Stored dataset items
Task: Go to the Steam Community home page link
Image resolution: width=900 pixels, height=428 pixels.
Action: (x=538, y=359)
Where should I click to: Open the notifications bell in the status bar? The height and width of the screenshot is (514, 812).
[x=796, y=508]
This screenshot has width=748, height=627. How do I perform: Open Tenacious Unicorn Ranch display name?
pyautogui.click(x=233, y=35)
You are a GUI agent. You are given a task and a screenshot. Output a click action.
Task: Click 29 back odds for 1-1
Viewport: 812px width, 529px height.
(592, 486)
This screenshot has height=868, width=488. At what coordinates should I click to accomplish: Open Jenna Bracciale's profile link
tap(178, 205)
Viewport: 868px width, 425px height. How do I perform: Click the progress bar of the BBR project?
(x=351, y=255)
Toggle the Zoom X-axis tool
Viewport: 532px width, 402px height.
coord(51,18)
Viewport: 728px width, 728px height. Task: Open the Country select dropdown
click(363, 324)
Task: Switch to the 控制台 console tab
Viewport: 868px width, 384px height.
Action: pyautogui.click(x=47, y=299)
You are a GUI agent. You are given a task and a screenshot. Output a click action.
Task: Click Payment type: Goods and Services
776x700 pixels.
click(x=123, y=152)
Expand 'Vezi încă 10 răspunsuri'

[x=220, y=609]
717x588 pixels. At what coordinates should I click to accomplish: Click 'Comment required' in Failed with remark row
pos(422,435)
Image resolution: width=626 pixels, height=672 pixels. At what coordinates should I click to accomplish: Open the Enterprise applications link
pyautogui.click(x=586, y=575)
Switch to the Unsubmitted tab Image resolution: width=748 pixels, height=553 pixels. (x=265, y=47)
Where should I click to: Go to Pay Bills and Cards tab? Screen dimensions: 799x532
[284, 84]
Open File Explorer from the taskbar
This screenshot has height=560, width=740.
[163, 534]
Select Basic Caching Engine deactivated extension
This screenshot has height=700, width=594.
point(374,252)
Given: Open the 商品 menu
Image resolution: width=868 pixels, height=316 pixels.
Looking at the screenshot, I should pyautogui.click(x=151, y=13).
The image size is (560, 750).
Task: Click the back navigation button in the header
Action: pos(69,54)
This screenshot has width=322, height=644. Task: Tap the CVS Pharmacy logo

Exercise directions
Copy every line above once more, precisely as it reads.

Finished exercise
Task: Go to the Steam Community home page link
Image resolution: width=900 pixels, height=428 pixels.
Action: (x=538, y=359)
Where should I click to: Open the notifications bell in the status bar? The height and width of the screenshot is (514, 812).
[x=796, y=508]
This screenshot has width=748, height=627. How do I perform: Open Tenacious Unicorn Ranch display name?
pyautogui.click(x=233, y=35)
You are a GUI agent. You are given a task and a screenshot. Output a click action.
Task: Click 29 back odds for 1-1
Viewport: 812px width, 529px height.
(592, 486)
This screenshot has height=868, width=488. At what coordinates should I click to accomplish: Open Jenna Bracciale's profile link
tap(178, 205)
Viewport: 868px width, 425px height. How do I perform: Click the progress bar of the BBR project?
(x=351, y=255)
Toggle the Zoom X-axis tool
Viewport: 532px width, 402px height.
coord(51,18)
Viewport: 728px width, 728px height. Task: Open the Country select dropdown
click(363, 324)
Task: Switch to the 控制台 console tab
Viewport: 868px width, 384px height.
Action: pyautogui.click(x=47, y=299)
You are a GUI agent. You are given a task and a screenshot. Output a click action.
Task: Click Payment type: Goods and Services
776x700 pixels.
click(x=123, y=152)
Expand 'Vezi încă 10 răspunsuri'

[x=220, y=609]
717x588 pixels. At what coordinates should I click to accomplish: Click 'Comment required' in Failed with remark row
pos(422,435)
Image resolution: width=626 pixels, height=672 pixels. At what coordinates should I click to accomplish: Open the Enterprise applications link
pyautogui.click(x=586, y=575)
Switch to the Unsubmitted tab Image resolution: width=748 pixels, height=553 pixels. (x=265, y=47)
Where should I click to: Go to Pay Bills and Cards tab? Screen dimensions: 799x532
[284, 84]
Open File Explorer from the taskbar
This screenshot has height=560, width=740.
[163, 534]
Select Basic Caching Engine deactivated extension
This screenshot has height=700, width=594.
point(374,252)
Given: Open the 商品 menu
Image resolution: width=868 pixels, height=316 pixels.
Looking at the screenshot, I should pyautogui.click(x=151, y=13).
The image size is (560, 750).
Task: Click the back navigation button in the header
Action: pos(69,54)
This screenshot has width=322, height=644. Task: Tap the CVS Pharmacy logo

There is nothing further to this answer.